| ЧТО НУЖНО СДЕЛАТЬ |
Назовите области, между которыми, согласно фрагменту о цельном знании, оно призвано служить теорией духовной связи.

──────── ФРАГМЕНТ ТЕКСТА

Нас здесь будет интересовать теория цельного знания прежде всего в аспекте культуры гносеологического анализа, где первенствует интуиция, непосредственное умозрение сущностей, установки символического мышления, которые вырастают из понимания личности как высшей конкретной формы органической целостности, появляющейся на границе идеального и реального миров. Цельное знание мыслится как структура, призванная сыграть действенную роль в качестве теории духовной связи между философией, наукой, религией и искусством. Вслед за Кантом Вл.Соловьев считает, что понятия не определяются полностью, то есть не выполняется то, на что уходят все усилия разума, а именно на цельность определения и описания, которые нельзя сделать без ряда духовных формирований. Не удовлетворяясь сциентистскими вариантами решения проблемы единства знания, Вл.Соловьев ставит проблему цельного знания как проблему понимания знания во всем многообразии его форм и типов, проблему системной связи, ассимиляции и обоснованности знания, производимых на пути критики устоявшихся когнитивных систем с точки зрения определенного идеала знания, а именно идеала скоординированности теологии, философского и научного знания. Вл.Соловьев одним из первых почувствовал, как на смену просвещенческой парадигме, устанавливавшей отношение между знанием и верой как совершенно автономными сферами, приходит новая парадигма, ориентирующая на диалог науки и религии, их взаимное сближение. Смену этих парадигм как раз и зафиксировала концепция цельного знания, поставившая во главу угла проблему синтеза рационального и духовного, согласования несоизмеримых видов мироотношения, познания мира через структуру откровения и теоретико-экспериментальные структуры. Это идея кооперации и интеграции различных областей знания, фактически она выводит нас на исследование знания как самоорганизующейся системы, на оценку и согласование полученных в этих областях результатов. Органическая логика составляет как бы остов знания о замкнутых цельных формах, каковыми и являются живые организмы, то есть цельного знания. Да и сама сфера эстетического открывается в области целостности, полноты или формы, проходящей в своем чистом виде через все проявления сущего, а неформальным образом (вне разделения сущего на две формы — первый полюс и первая материя) эстетическое невозможно в принципе. Полнота сущего делает все явления прекрасными.

────────────────
──────── ИСХОДНЫЕ МАТЕРИАЛЫ

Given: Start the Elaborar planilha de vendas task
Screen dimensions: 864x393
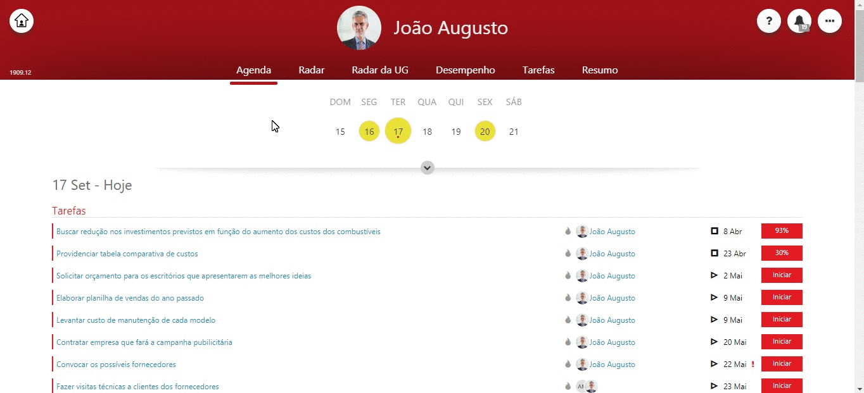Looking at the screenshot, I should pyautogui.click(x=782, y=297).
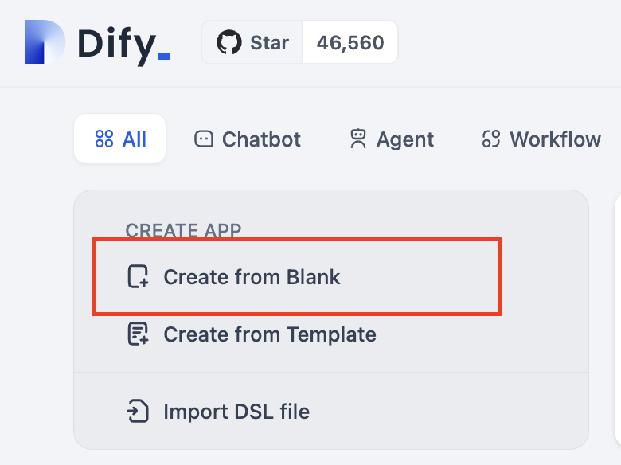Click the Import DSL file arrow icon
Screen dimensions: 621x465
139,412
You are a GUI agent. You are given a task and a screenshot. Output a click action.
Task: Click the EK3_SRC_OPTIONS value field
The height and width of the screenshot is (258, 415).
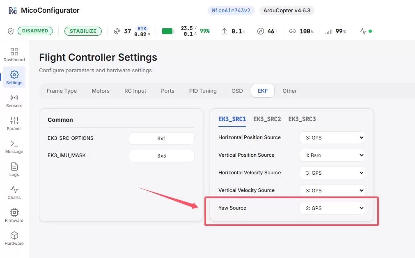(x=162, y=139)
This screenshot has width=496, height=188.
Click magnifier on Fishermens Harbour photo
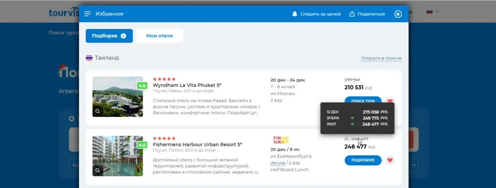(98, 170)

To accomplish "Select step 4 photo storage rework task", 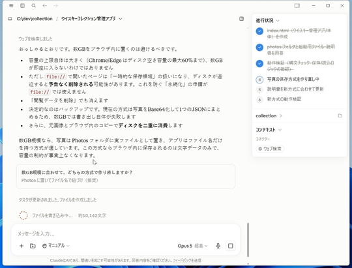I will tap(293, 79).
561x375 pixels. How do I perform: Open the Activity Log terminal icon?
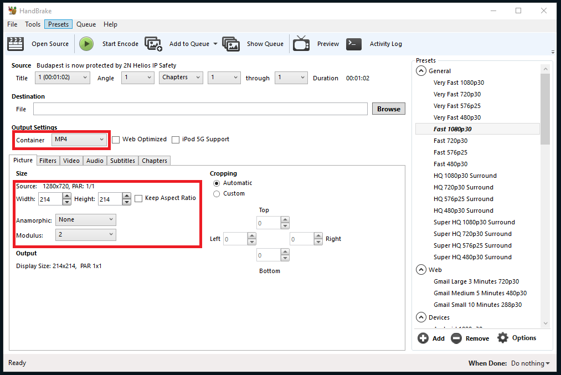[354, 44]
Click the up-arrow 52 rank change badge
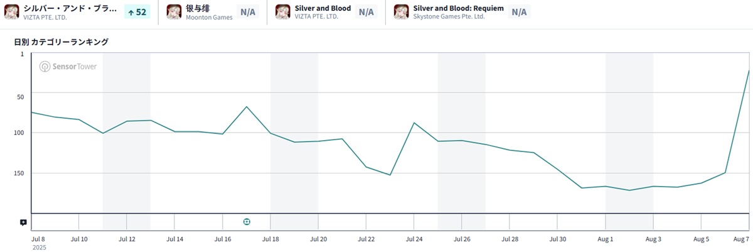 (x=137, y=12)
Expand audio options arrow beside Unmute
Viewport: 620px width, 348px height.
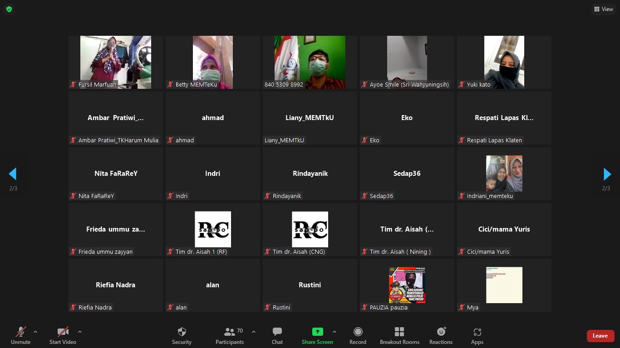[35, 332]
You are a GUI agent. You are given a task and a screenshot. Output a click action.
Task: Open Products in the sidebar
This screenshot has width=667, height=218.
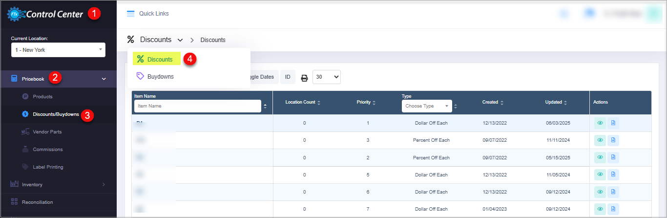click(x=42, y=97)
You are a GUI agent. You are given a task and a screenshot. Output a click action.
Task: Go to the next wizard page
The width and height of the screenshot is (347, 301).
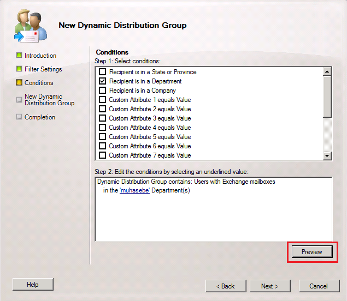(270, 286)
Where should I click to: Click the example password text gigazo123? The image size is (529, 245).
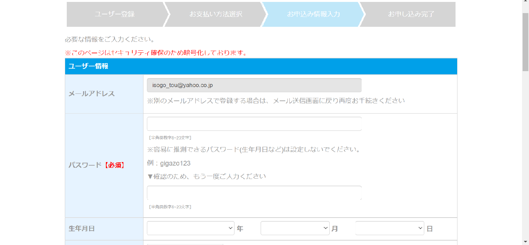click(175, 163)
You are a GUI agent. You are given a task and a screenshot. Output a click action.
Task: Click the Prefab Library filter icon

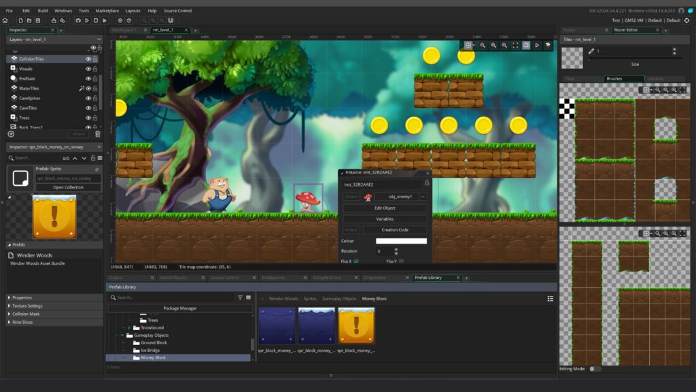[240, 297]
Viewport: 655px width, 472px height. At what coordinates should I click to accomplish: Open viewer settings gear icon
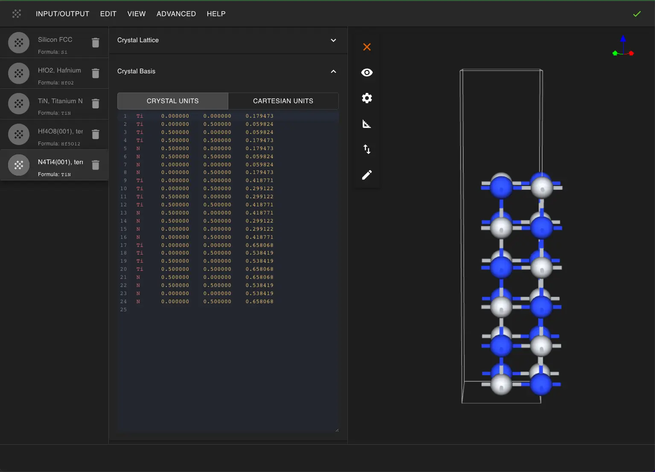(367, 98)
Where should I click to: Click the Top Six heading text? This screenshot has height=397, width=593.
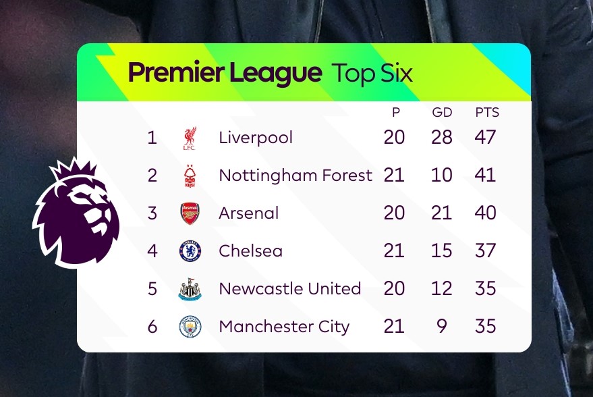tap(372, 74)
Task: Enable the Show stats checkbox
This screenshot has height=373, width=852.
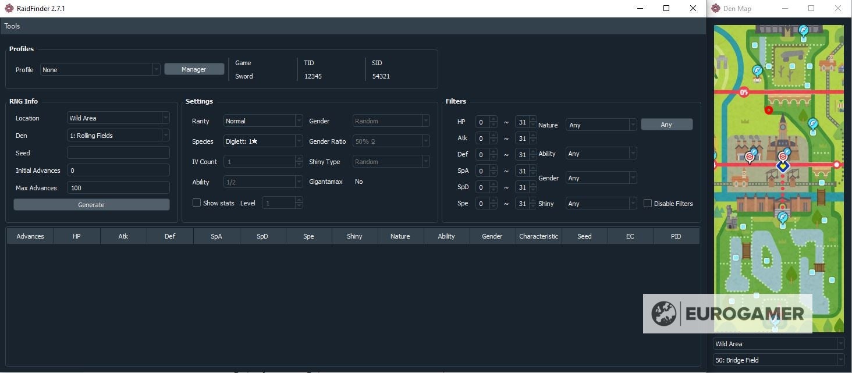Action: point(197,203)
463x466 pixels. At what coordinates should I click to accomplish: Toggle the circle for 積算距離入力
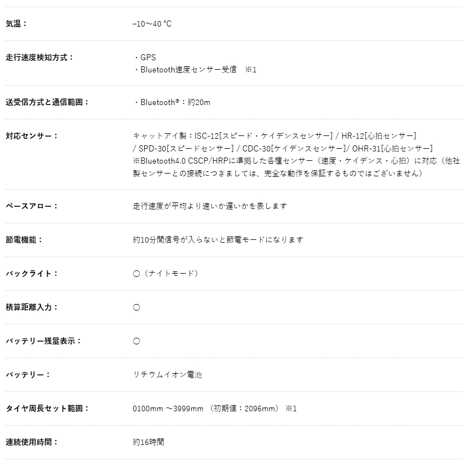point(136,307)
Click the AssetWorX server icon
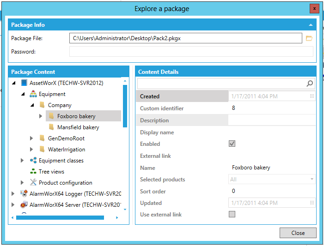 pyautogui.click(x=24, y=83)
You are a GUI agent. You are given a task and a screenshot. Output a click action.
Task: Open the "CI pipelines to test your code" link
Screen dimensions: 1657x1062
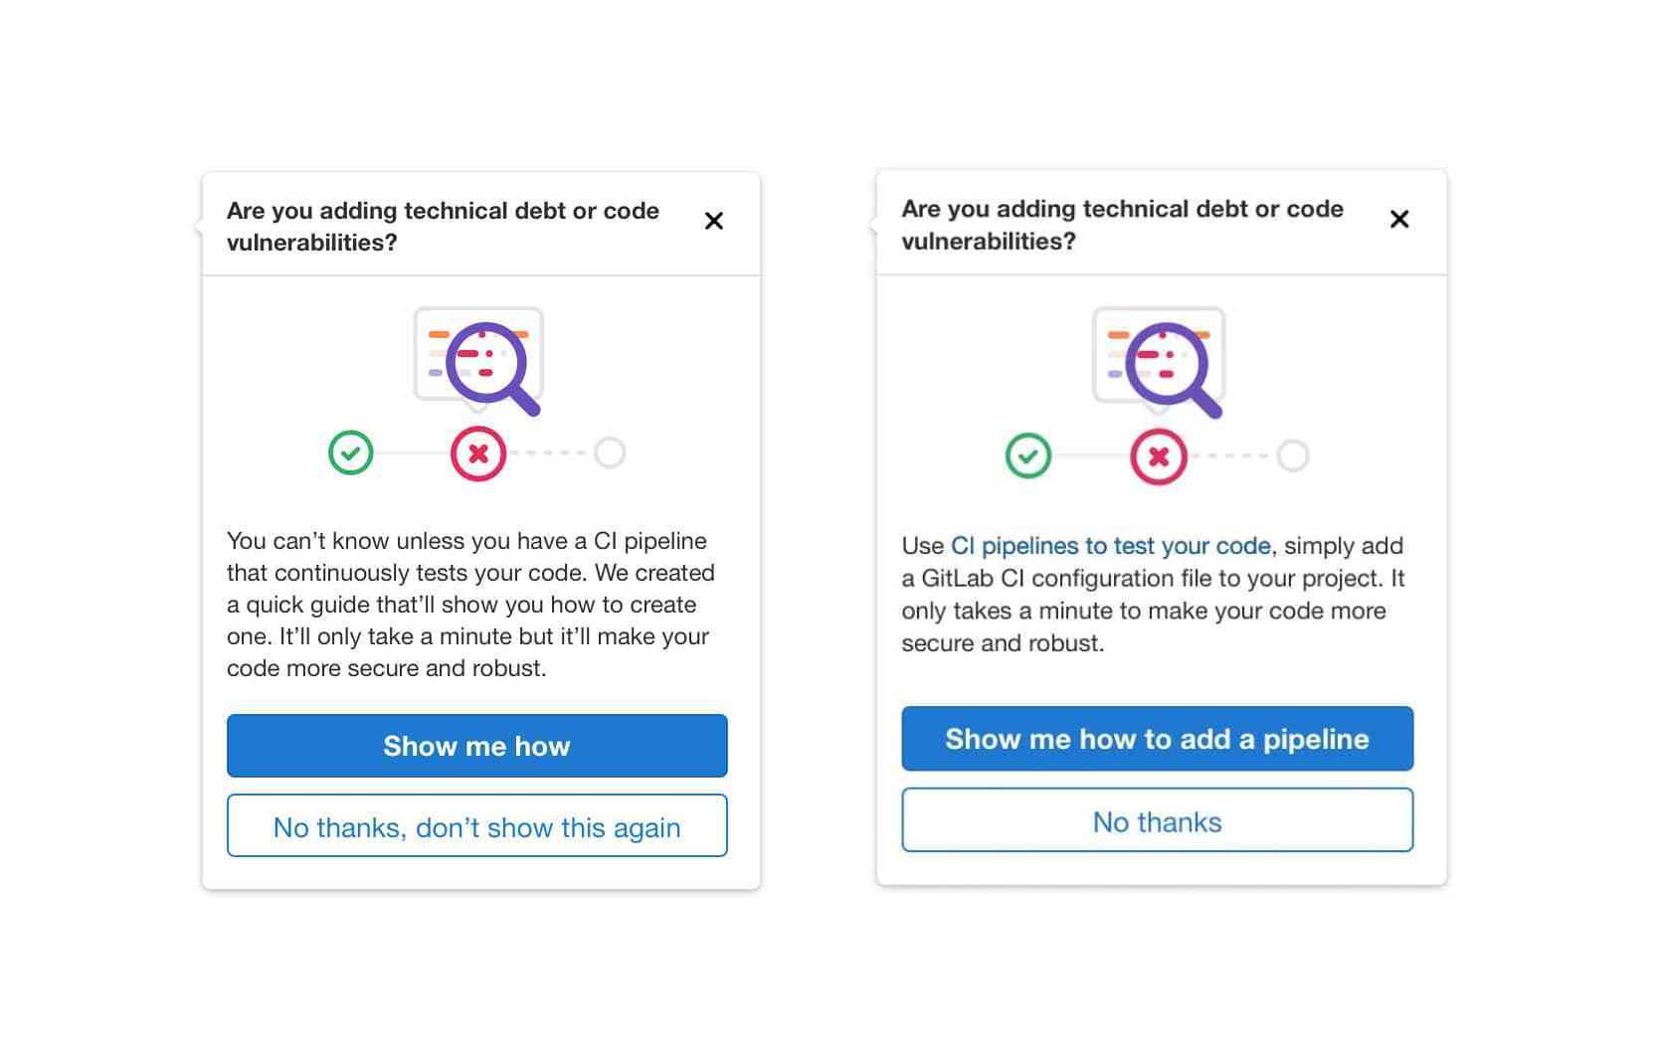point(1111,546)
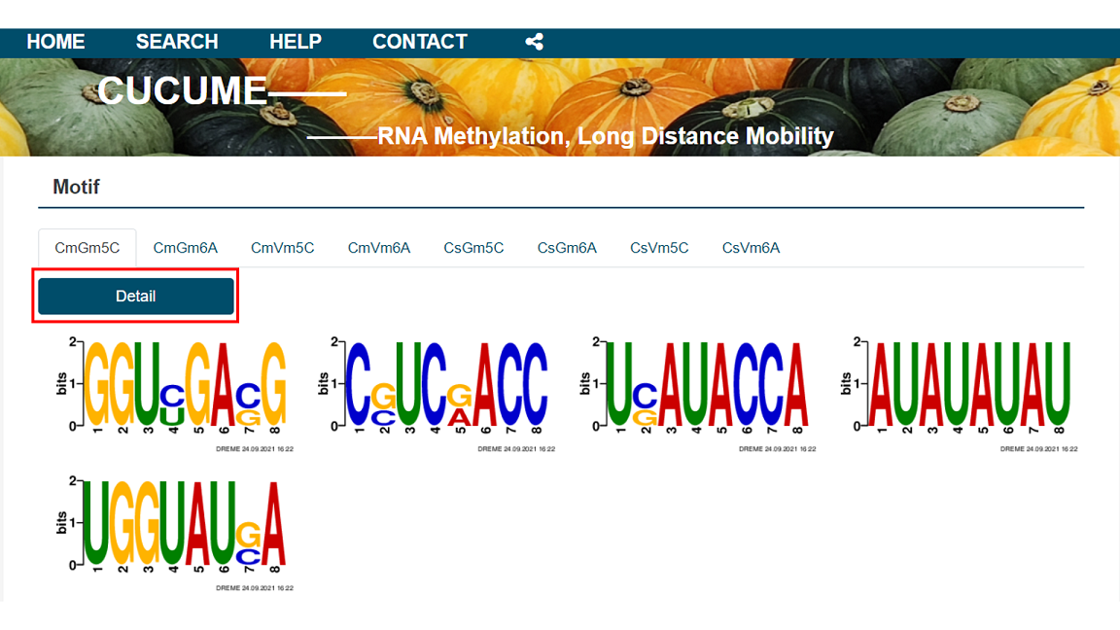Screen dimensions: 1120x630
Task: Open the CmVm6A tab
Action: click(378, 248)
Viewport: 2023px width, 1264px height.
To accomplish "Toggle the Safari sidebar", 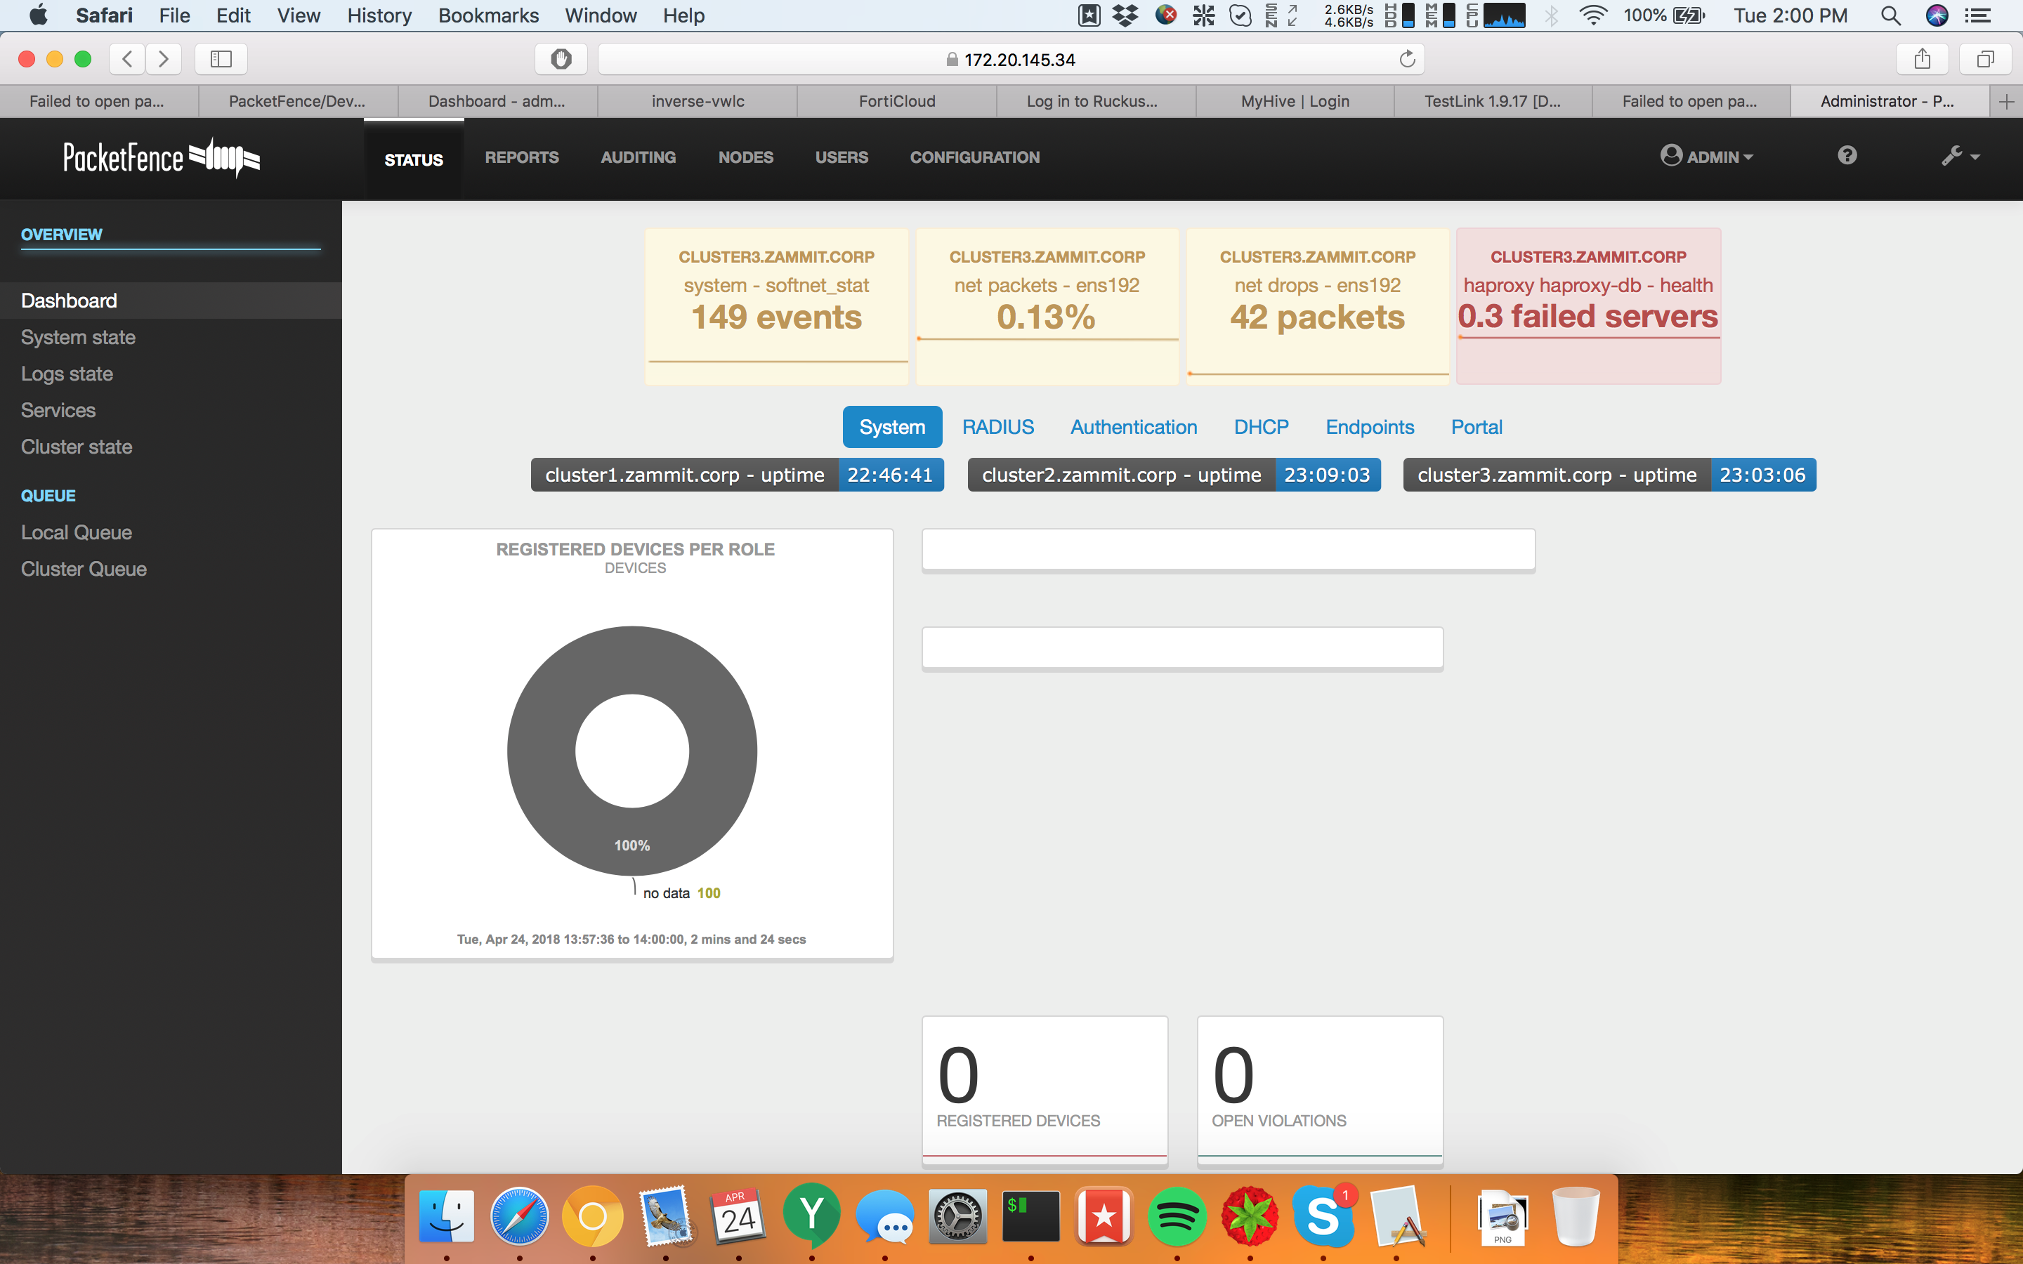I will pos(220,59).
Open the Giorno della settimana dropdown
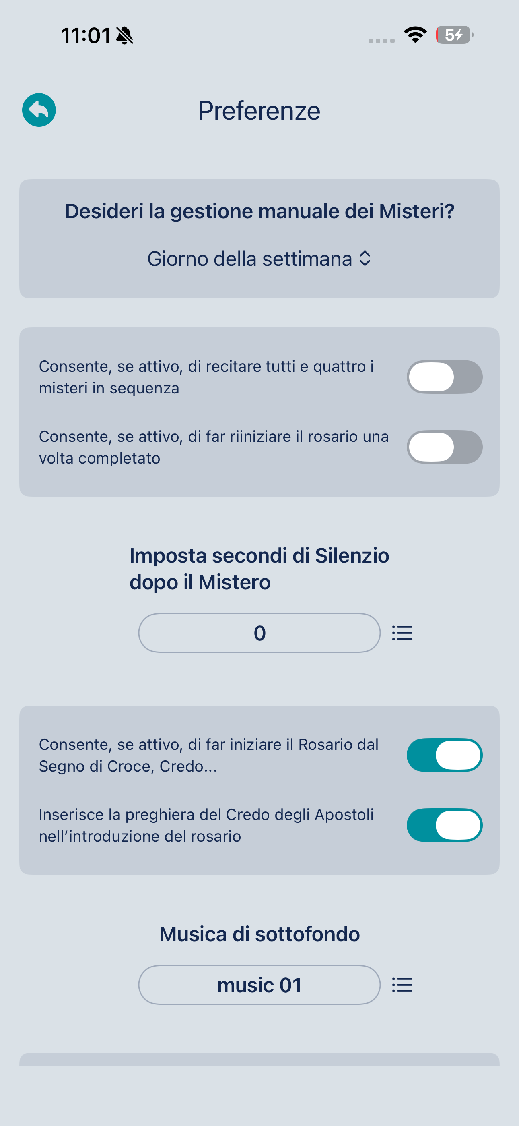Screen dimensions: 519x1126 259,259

────────────────

| ОБРАЗЕЦ ОТВЕТА |
Философия, наука, религия и искусство.